CNN anchor Wolf Blitzer asked Bolton about the alleged plot on the “Situation Room” program Wednesday:
“The suspect put a $300,000 price tag on your head. What goes through your mind, ambassador, hearing the details of this plot, as explained today in great detail by the US Justice Department?”
“Well, I was embarrassed at the low price,” Bolton responded. “I would have thought it would have been higher. But I guess maybe it was the exchange rate problem or something.”
In 2018, Bolton noted the brutal impact of the so-called ‘maximum pressure’ sanctions regime he helped create at a Jerusalem press conference, boasting to reporters “that the reimposition of the sanctions… is already having a significant effect on Iran’s economy.”
Earlier on Wednesday, the Department of Justice claimed the suspect, Shahram Poursafi, had been plotting a hit on Bolton since October 2021. DoJ officials have characterized the alleged plot as an attempt at payback for the assassination of Qassem Soleimani, the now-deceased leader of the Iranian IRGC’s Quds Force, who is widely credited with vanquishing Daesh* and was murdered in a drone strike in Iraq on former US President Donald Trump’s orders.

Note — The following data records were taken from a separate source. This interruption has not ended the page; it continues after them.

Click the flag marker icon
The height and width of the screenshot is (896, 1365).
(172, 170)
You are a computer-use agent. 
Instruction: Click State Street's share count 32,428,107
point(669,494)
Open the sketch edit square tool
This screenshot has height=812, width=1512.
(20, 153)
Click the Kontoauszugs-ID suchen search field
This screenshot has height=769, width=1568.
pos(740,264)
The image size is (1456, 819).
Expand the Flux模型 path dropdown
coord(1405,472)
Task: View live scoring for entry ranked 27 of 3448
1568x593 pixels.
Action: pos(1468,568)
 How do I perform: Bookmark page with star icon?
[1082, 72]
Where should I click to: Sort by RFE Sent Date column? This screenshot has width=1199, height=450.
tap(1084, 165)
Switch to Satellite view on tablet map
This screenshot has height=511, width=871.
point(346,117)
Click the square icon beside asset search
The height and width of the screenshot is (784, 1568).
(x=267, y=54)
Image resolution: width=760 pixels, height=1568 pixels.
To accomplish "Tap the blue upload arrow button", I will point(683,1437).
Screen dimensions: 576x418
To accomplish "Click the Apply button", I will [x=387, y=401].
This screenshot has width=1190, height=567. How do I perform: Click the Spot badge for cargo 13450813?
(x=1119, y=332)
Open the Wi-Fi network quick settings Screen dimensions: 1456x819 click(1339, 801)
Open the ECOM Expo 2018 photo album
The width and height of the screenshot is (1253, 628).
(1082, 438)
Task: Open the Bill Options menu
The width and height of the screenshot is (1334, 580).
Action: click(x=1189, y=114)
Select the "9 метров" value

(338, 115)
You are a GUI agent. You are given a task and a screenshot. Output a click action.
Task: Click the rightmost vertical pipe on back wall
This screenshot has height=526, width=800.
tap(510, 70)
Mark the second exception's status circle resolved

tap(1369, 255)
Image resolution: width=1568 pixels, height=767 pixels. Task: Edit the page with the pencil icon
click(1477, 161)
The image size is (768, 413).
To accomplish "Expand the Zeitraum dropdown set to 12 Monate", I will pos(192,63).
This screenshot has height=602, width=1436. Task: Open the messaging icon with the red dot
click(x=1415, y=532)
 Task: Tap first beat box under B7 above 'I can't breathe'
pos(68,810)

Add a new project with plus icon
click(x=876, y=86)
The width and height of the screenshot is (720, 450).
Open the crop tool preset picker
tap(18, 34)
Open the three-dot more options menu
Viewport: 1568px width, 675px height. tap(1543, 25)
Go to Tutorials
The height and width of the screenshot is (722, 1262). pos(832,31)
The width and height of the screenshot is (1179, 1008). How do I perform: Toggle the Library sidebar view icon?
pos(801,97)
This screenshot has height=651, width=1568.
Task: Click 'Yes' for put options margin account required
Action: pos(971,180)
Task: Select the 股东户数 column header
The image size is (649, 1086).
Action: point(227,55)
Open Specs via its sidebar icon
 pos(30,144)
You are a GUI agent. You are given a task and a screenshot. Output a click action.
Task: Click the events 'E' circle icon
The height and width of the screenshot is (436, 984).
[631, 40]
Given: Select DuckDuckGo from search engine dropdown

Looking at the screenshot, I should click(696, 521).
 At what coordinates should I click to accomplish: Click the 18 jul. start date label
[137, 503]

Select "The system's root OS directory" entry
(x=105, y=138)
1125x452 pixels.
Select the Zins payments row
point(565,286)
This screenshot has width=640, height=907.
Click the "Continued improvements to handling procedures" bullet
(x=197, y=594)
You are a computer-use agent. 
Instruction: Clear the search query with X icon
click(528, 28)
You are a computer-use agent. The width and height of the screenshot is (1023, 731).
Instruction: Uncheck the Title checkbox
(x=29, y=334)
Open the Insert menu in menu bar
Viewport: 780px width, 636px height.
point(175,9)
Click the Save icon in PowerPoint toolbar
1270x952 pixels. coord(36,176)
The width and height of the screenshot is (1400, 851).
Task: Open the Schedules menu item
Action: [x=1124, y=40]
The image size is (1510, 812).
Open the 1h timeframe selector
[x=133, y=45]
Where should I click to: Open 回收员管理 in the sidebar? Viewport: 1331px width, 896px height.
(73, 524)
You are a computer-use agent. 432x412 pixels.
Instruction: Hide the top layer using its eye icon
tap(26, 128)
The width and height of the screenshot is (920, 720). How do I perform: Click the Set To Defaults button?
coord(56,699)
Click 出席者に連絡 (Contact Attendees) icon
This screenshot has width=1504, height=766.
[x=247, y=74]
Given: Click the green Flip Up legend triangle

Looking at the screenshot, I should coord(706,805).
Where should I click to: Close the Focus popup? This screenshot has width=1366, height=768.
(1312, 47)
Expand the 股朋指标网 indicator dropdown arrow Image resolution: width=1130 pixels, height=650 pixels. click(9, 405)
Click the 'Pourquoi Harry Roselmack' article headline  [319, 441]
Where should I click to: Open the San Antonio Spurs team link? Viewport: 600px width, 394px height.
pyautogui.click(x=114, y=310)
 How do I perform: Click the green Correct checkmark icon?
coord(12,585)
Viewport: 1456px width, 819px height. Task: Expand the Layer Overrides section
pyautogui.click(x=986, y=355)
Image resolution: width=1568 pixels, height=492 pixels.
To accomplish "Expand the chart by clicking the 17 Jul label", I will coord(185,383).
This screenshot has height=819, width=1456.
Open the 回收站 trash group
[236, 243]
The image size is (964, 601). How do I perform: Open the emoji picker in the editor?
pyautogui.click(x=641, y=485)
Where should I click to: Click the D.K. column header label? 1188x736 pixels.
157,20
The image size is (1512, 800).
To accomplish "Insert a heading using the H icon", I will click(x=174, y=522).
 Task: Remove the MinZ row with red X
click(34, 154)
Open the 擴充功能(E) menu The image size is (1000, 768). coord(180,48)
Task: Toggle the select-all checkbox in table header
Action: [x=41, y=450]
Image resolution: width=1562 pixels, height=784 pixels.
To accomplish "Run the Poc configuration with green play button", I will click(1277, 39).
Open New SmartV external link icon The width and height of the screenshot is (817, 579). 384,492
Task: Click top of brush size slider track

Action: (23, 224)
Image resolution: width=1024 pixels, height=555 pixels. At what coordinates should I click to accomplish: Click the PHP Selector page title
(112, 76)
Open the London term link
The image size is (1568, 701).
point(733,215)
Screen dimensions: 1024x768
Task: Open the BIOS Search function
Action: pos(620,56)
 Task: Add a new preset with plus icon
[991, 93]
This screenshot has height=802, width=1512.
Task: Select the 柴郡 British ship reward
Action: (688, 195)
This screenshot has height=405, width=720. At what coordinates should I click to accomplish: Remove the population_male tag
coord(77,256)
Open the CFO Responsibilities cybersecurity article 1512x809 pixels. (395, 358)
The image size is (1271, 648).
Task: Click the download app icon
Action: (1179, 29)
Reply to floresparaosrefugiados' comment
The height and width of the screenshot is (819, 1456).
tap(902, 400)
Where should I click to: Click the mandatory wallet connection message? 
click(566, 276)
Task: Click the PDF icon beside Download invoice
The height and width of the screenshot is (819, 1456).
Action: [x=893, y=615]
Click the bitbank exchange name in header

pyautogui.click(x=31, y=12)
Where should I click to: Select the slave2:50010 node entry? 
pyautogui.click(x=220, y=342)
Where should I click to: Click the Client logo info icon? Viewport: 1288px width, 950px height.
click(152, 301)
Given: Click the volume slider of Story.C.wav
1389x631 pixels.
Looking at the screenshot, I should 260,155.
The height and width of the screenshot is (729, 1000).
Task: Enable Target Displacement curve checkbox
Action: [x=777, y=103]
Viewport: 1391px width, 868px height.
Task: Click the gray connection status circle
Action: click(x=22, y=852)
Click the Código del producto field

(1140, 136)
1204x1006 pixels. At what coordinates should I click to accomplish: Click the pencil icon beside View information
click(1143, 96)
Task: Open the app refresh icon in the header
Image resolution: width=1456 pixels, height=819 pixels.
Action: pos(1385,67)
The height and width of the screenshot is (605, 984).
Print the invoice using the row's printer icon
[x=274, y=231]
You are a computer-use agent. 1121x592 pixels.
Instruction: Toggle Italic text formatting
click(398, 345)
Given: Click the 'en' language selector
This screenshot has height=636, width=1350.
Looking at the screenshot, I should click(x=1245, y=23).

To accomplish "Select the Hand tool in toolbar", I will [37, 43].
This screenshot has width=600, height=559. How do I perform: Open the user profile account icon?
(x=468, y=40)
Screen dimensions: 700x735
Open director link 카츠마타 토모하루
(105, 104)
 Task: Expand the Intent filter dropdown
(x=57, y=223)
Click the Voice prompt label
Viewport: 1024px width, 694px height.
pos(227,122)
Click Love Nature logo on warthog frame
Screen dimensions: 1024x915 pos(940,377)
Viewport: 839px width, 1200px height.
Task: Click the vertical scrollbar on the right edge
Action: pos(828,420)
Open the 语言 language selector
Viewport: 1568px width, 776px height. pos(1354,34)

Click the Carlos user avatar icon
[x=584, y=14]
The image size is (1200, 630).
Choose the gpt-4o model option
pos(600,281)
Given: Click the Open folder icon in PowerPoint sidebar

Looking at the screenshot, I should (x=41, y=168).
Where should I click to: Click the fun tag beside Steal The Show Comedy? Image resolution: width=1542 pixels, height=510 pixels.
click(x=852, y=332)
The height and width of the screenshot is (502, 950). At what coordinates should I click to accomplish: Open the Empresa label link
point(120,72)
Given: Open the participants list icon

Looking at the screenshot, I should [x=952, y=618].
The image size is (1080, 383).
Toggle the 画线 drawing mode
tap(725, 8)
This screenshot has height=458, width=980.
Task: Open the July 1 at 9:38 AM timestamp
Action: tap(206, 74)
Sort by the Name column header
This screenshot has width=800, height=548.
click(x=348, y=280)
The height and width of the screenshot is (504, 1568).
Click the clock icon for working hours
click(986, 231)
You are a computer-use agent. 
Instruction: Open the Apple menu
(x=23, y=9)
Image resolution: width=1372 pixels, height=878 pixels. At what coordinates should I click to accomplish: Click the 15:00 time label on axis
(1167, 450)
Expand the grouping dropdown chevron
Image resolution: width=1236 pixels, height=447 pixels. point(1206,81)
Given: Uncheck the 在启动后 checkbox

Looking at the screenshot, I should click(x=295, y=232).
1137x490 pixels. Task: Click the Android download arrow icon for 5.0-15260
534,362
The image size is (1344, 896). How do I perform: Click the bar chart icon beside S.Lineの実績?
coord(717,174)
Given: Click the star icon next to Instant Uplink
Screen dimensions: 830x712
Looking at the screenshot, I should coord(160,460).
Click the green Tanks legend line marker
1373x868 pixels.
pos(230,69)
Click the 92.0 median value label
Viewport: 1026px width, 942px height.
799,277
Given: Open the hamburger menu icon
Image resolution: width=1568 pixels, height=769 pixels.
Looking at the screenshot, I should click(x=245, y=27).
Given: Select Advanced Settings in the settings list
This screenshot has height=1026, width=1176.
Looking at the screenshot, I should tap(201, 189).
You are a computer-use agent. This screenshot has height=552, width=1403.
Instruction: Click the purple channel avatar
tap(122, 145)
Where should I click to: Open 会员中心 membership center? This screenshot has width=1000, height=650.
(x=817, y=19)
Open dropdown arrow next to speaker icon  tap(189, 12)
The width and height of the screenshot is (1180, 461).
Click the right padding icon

A number of journalists and social media users expressed skepticism at the timing and circumstances of the alleged plot on the life of the notoriously hawkish former Trump official.
Mohammad Marandi, an adviser to the Iranian government’s nuclear deal negotiating team, perhaps best summarized such doubts when he asked: “isn't it odd that as we near a potential nuclear deal, the US makes claims about a hit on Bolton... and then this happens?”
Bolton began what would become a standout career in nonstop warmongering – even by DC standards – by graduating from Yale law school and enlisting in the Maryland National Guard in an effort to avoid combat duty in Vietnam, a decision he later chalked up to having “had no desire to die in a Southeast Asian rice paddy.”
As the protege of noted segregationist Sen. Jesse Helms, Bolton worked his way through the ranks of the Reagan and George H.W. Bush administrations and was ultimately tapped for the job of UN ambassador by the younger Bush, before returning to the limelight as Trump’s national security adviser in 2018.
Bolton was fired just a year later by tweet, with Trump noting that he “disagreed strongly” with many of the then-advisor’s suggestions. But he made headlines most recently this July, when he shocked CNN audiences by openly bragging of his skill at manipulating geopolitical affairs. At the time, he claimed he’d “helped plan coups d’etat” in “other places.”
As Reuters explained at the time, “it is highly unusual for US officials to openly acknowledge their role in stoking unrest in foreign countries.”